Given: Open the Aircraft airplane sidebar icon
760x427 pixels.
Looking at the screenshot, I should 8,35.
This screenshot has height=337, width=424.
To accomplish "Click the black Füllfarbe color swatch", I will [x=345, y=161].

__________________________________________________

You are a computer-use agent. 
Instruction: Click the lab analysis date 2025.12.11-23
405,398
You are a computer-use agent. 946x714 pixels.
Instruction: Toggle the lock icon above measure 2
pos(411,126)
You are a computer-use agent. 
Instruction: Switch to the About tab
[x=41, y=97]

__________________________________________________

→ **OBJECTIVE**: Extract each line in the rows above that contains the string "icon". The match is case-sensitive.

→ **RESPONSE**:
Given: Open the Aircraft airplane sidebar icon
Instruction: Toggle the lock icon above measure 2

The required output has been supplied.